**Exercise objective**
Copy the Pandas datetime lesson starting at "Pandas datetime" and ending at "is linked below.", replacing each "article" with "post".

**Text extract**
Pandas datetime
In this Python Pandas lesson, we will take a look how Datetime works.
If you would rather watch a YouTube video then read the article, the video the article is based around is linked below.
Importing Required Libraries
we start by importing three libraries:
pandas as pd: for data manipulation and analysis
numpy as np: for numerical operations
timedelta from datetime: used to add or subrtract time from datetime objects.
import pandas as pd
import numpy as np
from datetime import timedelta
Creating and Viewing Event Data
here, we create a dictionary called data, containing informations about events.
Date: list of event dates as strings
City: city where each event happened.
Venue: the venue name for each event
Estimated Capacity: numeric estimates of venue sizes.
data = {
"Date": [
"1965-05-08",
"1975-08-02",
"1981-10-25",
"1994-11-27",
"2002-10-22",
"2015-06-12",
"2019-08-30",
"2021-11-23"
],
"City": [
"Jacksonville",
"Jacksonville",
"Orlando",
"Gainesville",
"Sunrise",
"Orlando",
"Miami Gardens",
"Hollywood"
],
"Venue": [
"Jacksonville Coliseum",
"Gator Bowl Stadium",
"Orlando Stadium (Tangerine Bowl)",
"Florida Field (Ben Hill Griffin Stadium)",
"Office Depot Center",
"Orlando Citrus Bowl (Camping World Stadium)",
"Hard Rock Stadium",
"Hard Rock Live at Seminole Hard Rock Hotel & Casino"
],
"Estimated Capacity": [
10000, # Approximate capacity for Jacksonville Coliseum
72000, # Approximate capacity for Gator Bowl Stadium
60000,
88000,
20000,
47225,
65326,
7000
]
}
using our data we create a panda’s DataFrame
df = pd.DataFrame(data)
Then we view the first 10 data using df.head(10)
df.head(10)

Converting Strings to Datetime
Here, we convert the Date column in df to datetime format.
pd.to_datetime() handles the conversion.
errors=’coerce’ makes invalid or unparseable dates become NaT (Not a Time) instead of throwing an error.
df['Date'] = pd.to_datetime(df['Date'], errors='coerce')

**Recorded information**

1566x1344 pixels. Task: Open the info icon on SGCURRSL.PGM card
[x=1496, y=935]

---

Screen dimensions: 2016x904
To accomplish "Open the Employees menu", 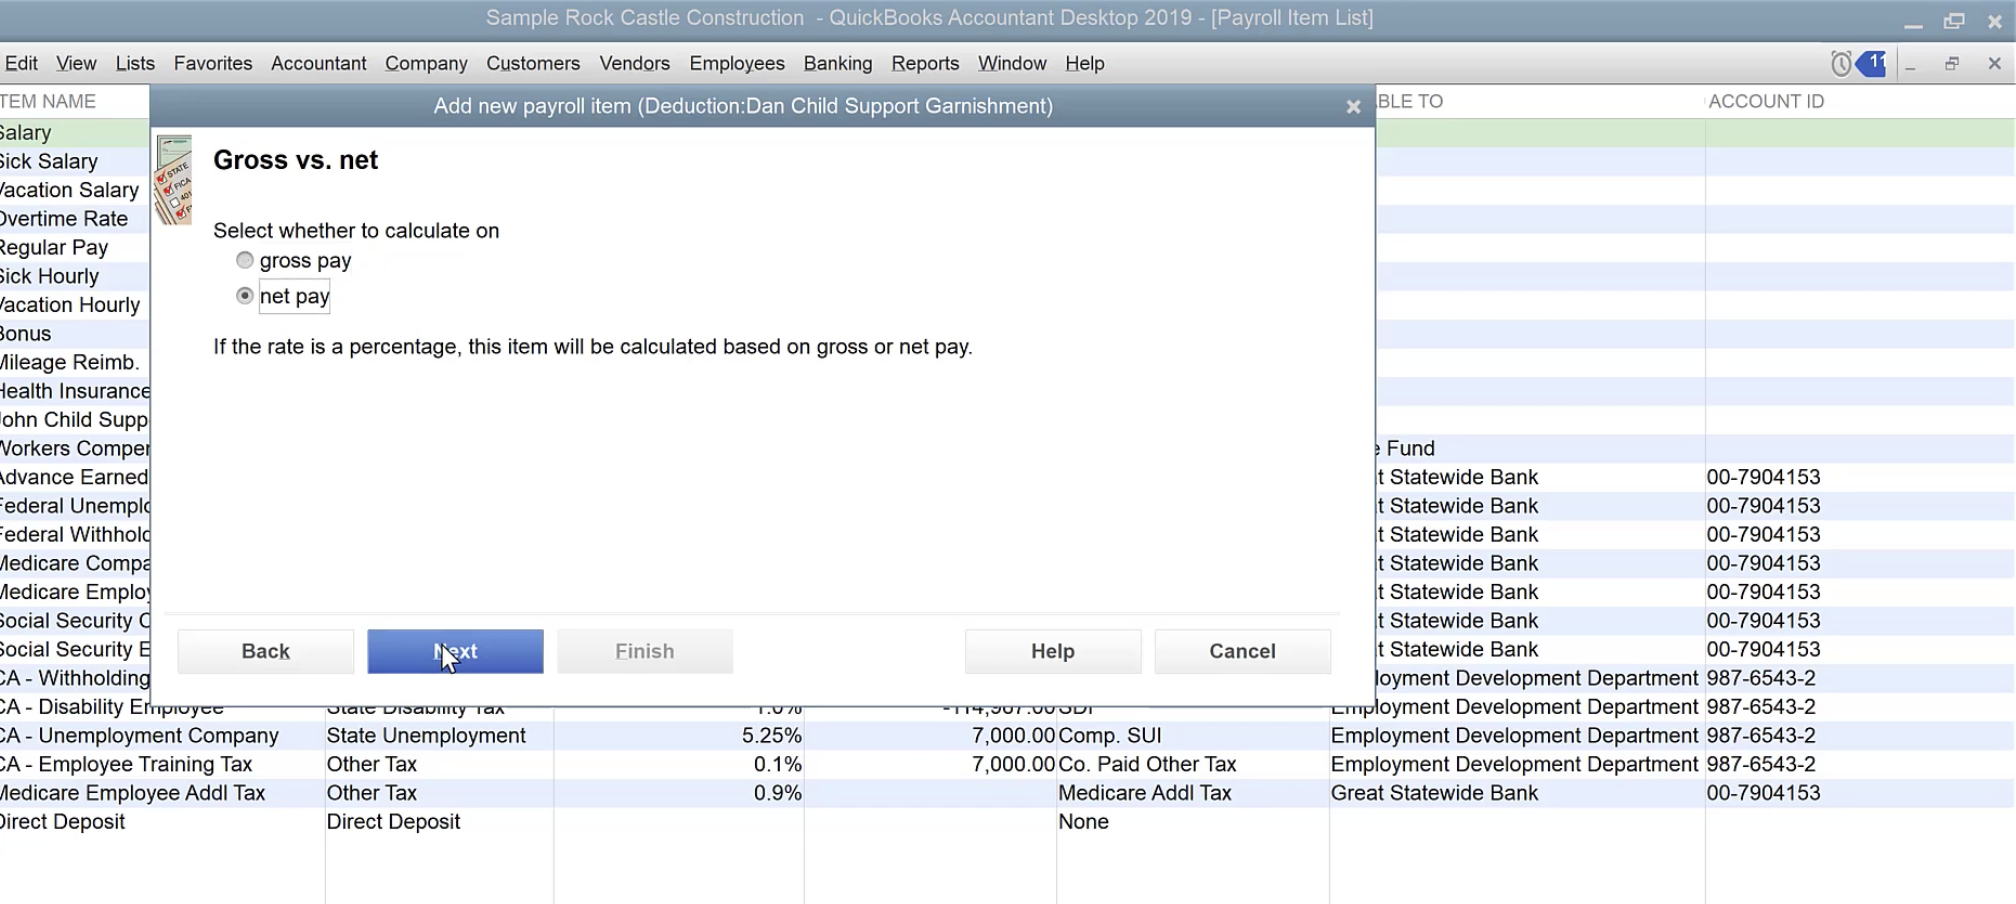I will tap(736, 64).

**Task solution**
Pandas datetime
In this Python Pandas lesson, we will take a look how Datetime works.
If you would rather watch a YouTube video then read the post, the video the post is based around is linked below.